Before I lose my courage, I unzip my bag, hastily pushing it into there before he can so much as even start to exit the bathroom and notice I've taken it. I find I want something of his, even if it is something small and lousy, like one of his shirts. I just need something physical, even something that he's worn, something to hold on to. I wouldn't admit it to him, of course I wouldn't out of fear of what he'd think or whether it is childish of me or not but... I can see myself cuddling it during the night.

Quickly, I move around again, pulling up the sheets on the bed, trying to make it less messy. I grab the pillow he laid on, shaking it to neaten it and straighten it out of lumps. As I do, something falls from beneath it onto the floor near the bottom of the bed. His cell phone.

As I pick it up, I accidentally end up touching the screen as well. It lights up, illuminating an alert that he has received a message from somebody. He mustn't have heard it go off because we were too preoccupied. Even by merely seeing the alert, it says who the sender is, as well as a bit of the text.

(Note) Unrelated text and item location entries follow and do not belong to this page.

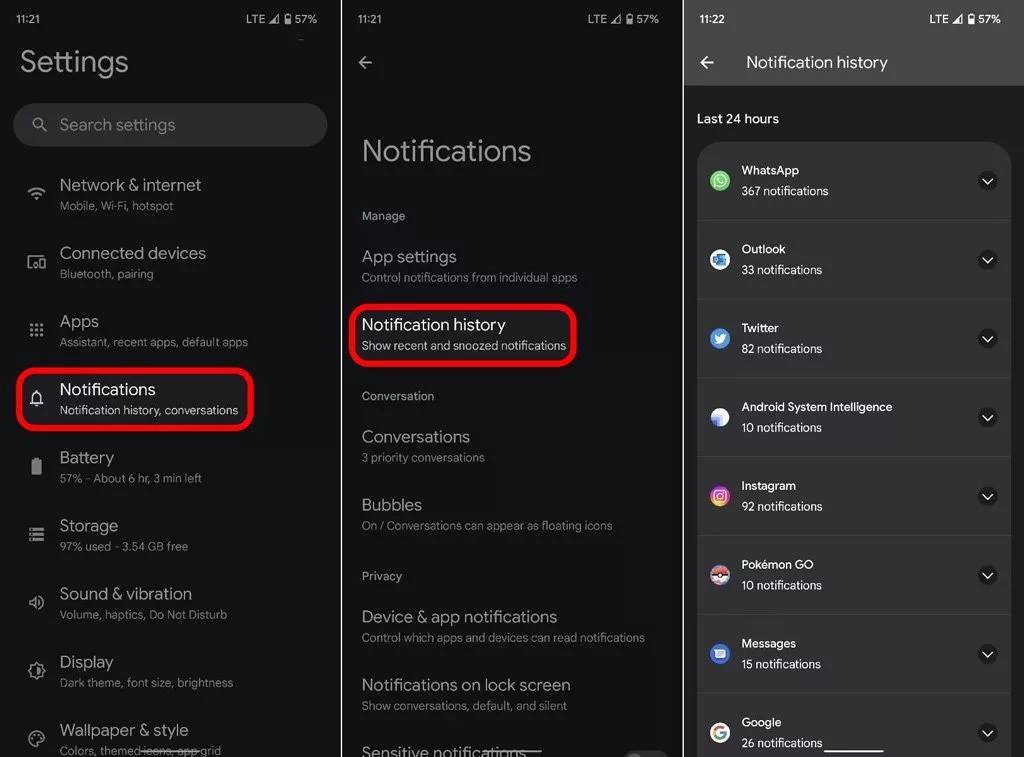Expand WhatsApp's 367 notifications
Viewport: 1024px width, 757px height.
(x=987, y=181)
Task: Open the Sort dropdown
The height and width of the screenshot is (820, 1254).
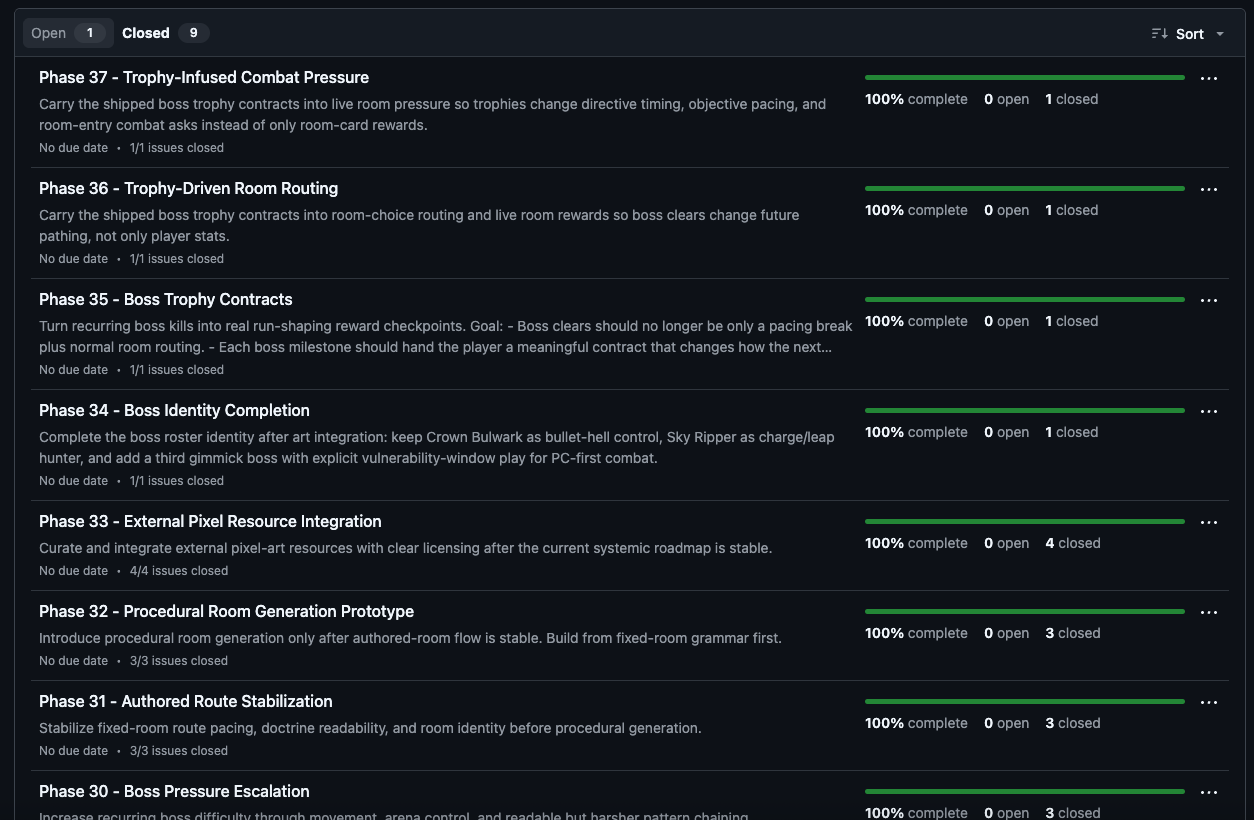Action: click(1188, 34)
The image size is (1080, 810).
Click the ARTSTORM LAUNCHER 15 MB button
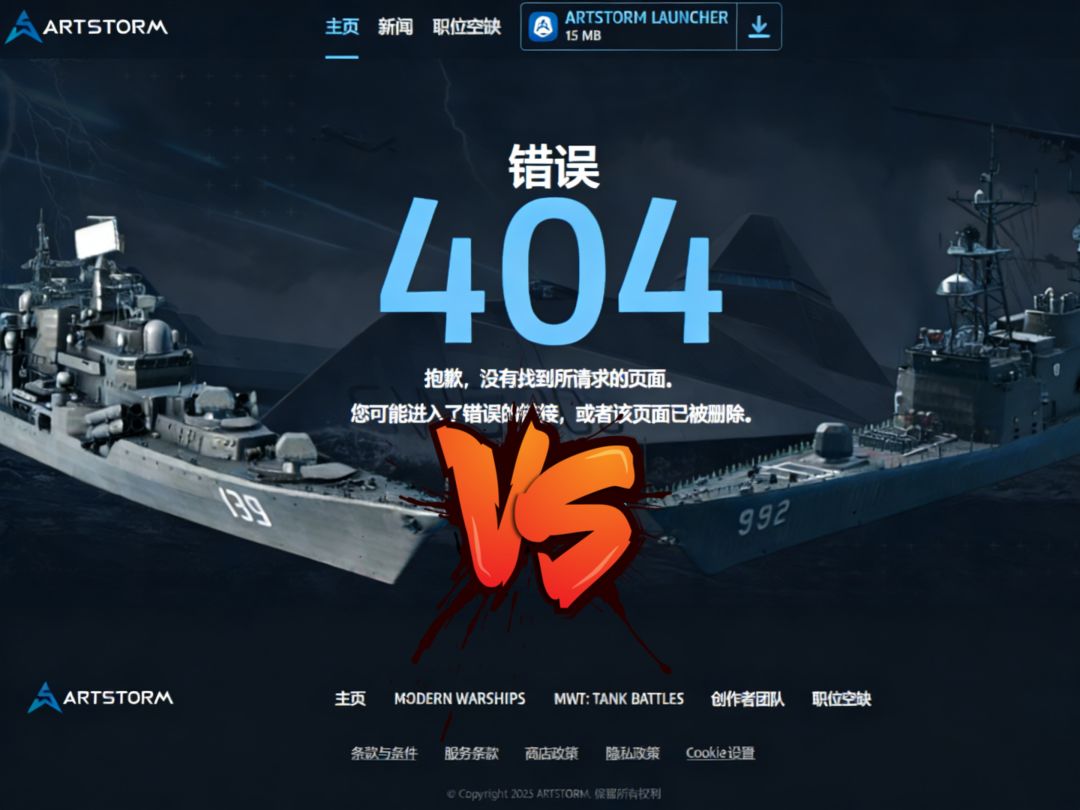(651, 27)
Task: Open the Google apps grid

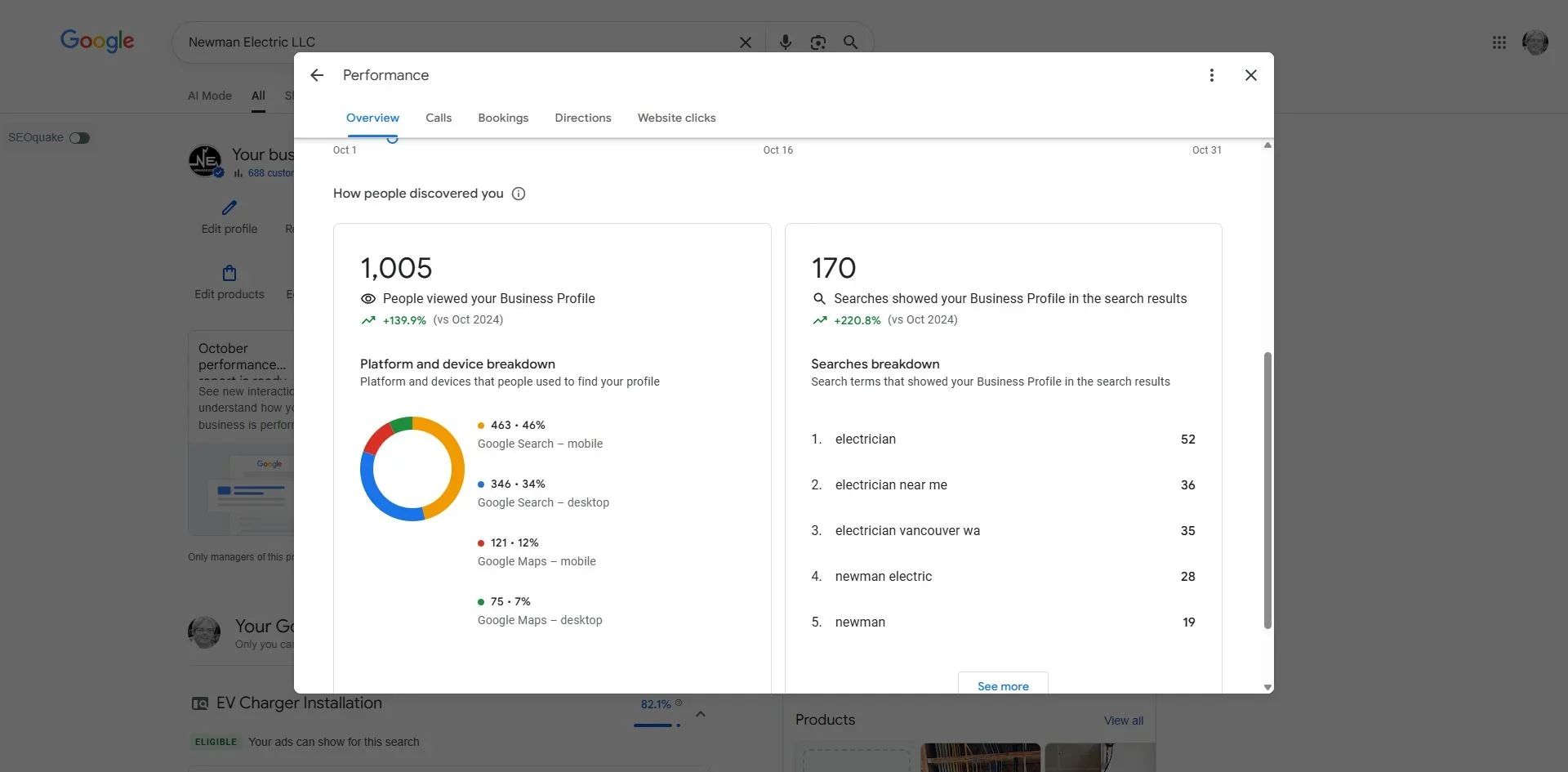Action: (1499, 42)
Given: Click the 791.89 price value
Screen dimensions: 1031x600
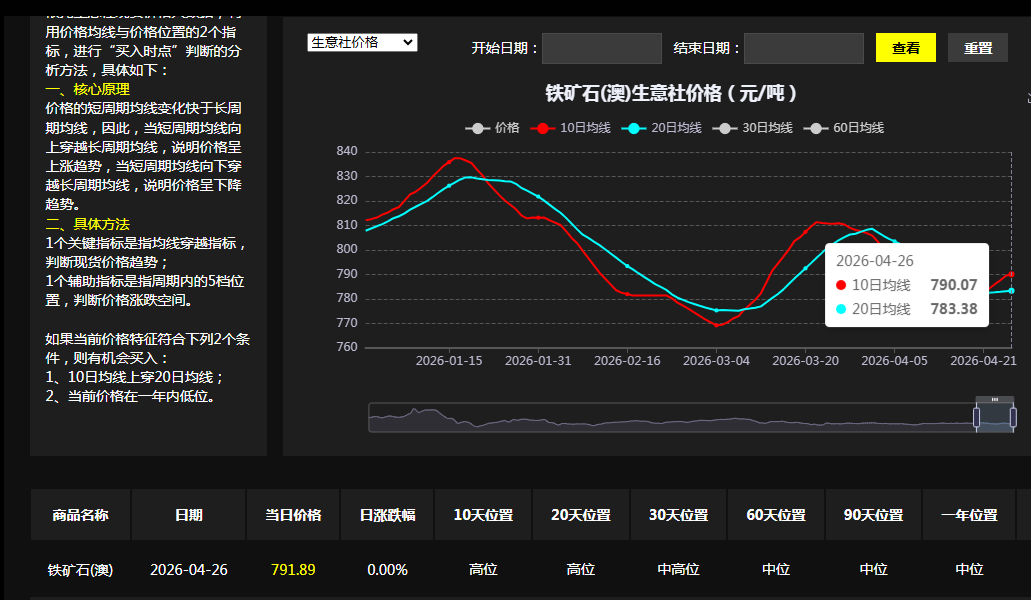Looking at the screenshot, I should [x=293, y=570].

And it's... her. My heart seems to stop to a dramatic halt in my chest.

I couldn't remember your working schedule and whether you were busy on Sunday's or not, but please call me back when you have the time available to you Christian. There is something I urgently need to speak to you about.

It's from her. The fact that it says ELENA above the message says it all. His ex. Kate's mom. She's tried to get into contact with him, she wants him to call her back as soon as possible.

I gape at the text before the screen goes black, then I force myself to place his phone carefully on the dresser beside the hotel room bed.

Suddenly, I notice I feel a little ill and nauseous as the realization dawns onto me. He's still in contact with her and she needs to discuss something with him. What if she has decided that she misses him and she wants him back? What if she has broken up with the new partner and wants Christian back into her life?

Taking a deep breath, I try to think it over logically. Maybe I'm overreacting? Of course they are still in contact.

They have a daughter after all, something that permanently ties them together. But it's just the thought- her sending him a text, begging him to contact her because they need to discuss something. And how I'd seen a while back how much their divorce had effected him mentally, how upset he was due to it...

I know he says he feels he's happier now, now that he's started this with me. But what if it isn't enough? What if she did decide she wants him back? Would he take her back easily within a heartbeat?

I don't even want to think about that, because deep down... inside, deep in the heart of me, I think I know that there is a real likelihood that yes, he would take her back if she ever wanted him. How can I even begin to compare with her? Me, just essentially a kid, someone at college?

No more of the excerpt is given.